> _Brief_
Please output the records below word for word and omit the pictures.

Recorded data
****************

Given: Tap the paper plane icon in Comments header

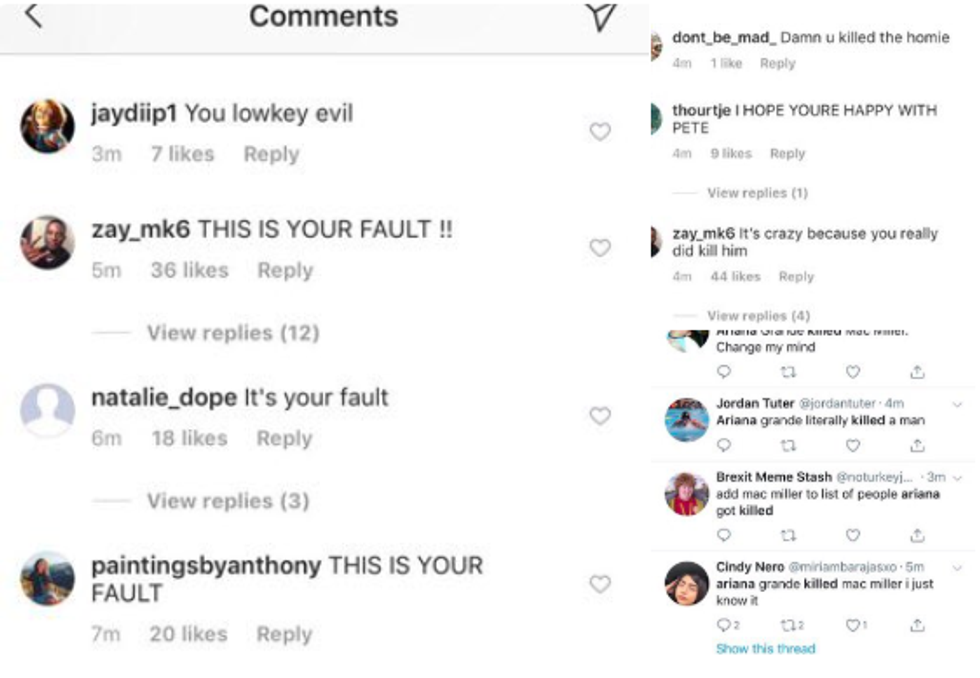Looking at the screenshot, I should pos(599,16).
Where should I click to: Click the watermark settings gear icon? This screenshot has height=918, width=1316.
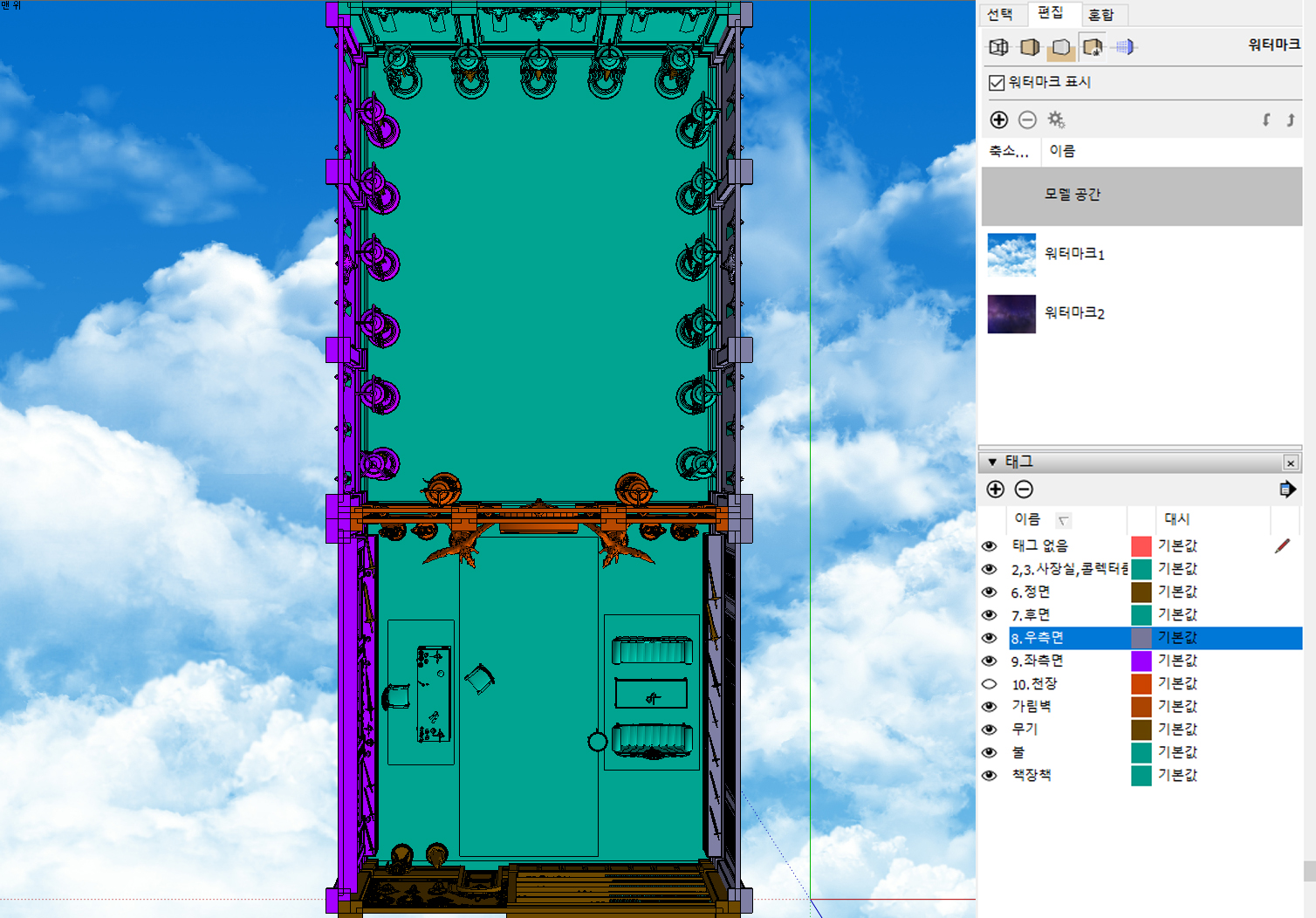(1056, 120)
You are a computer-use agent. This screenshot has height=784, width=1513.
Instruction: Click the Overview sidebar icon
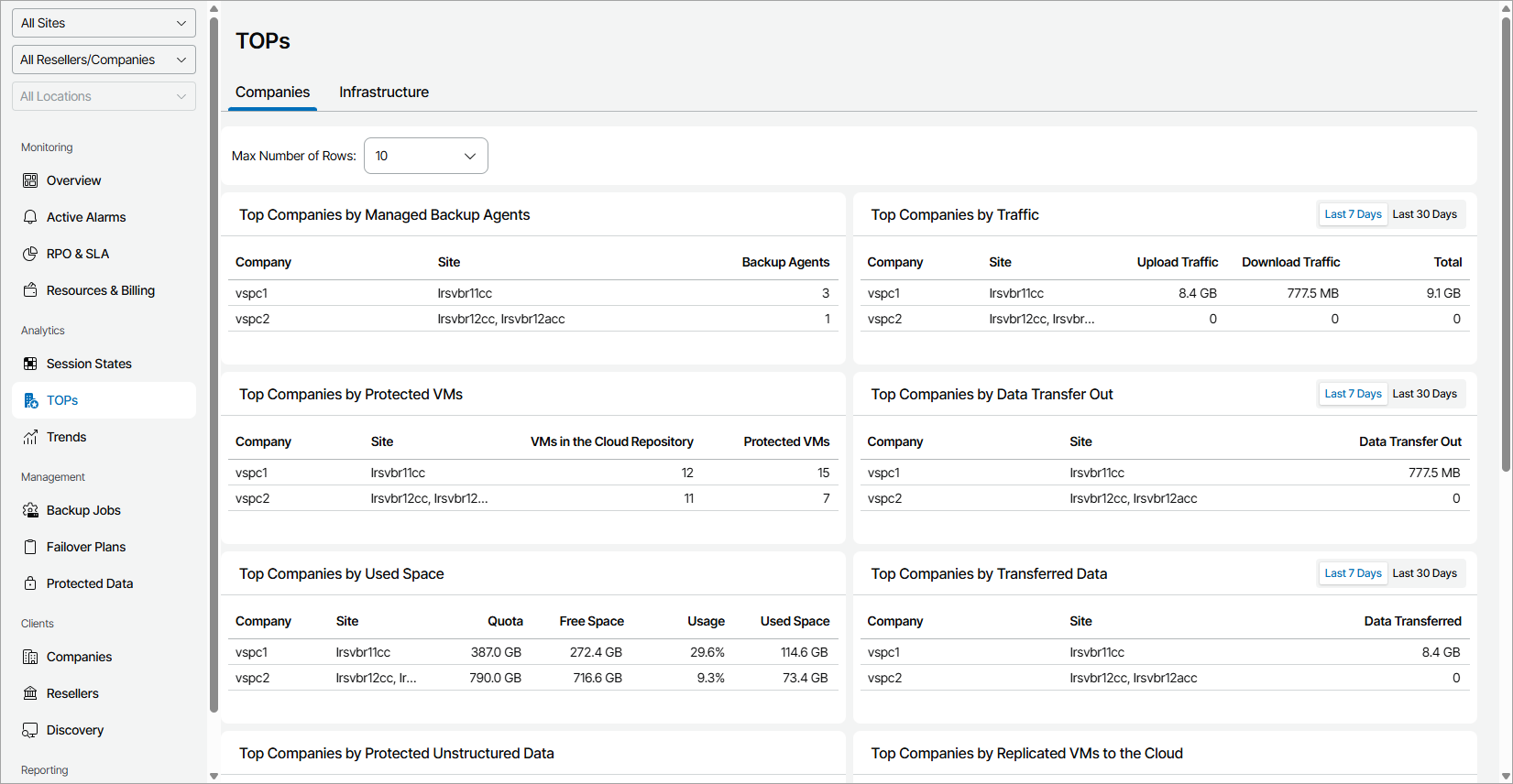(x=30, y=180)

****************

> _Response_
Given: Tap the paper plane icon in Comments header

Looking at the screenshot, I should pos(599,16).
Where should I click to: Click the watermark settings gear icon? This screenshot has height=918, width=1316.
(1056, 120)
You are a computer-use agent. This screenshot has height=784, width=1513.
Instruction: Click the Overview sidebar icon
(x=30, y=180)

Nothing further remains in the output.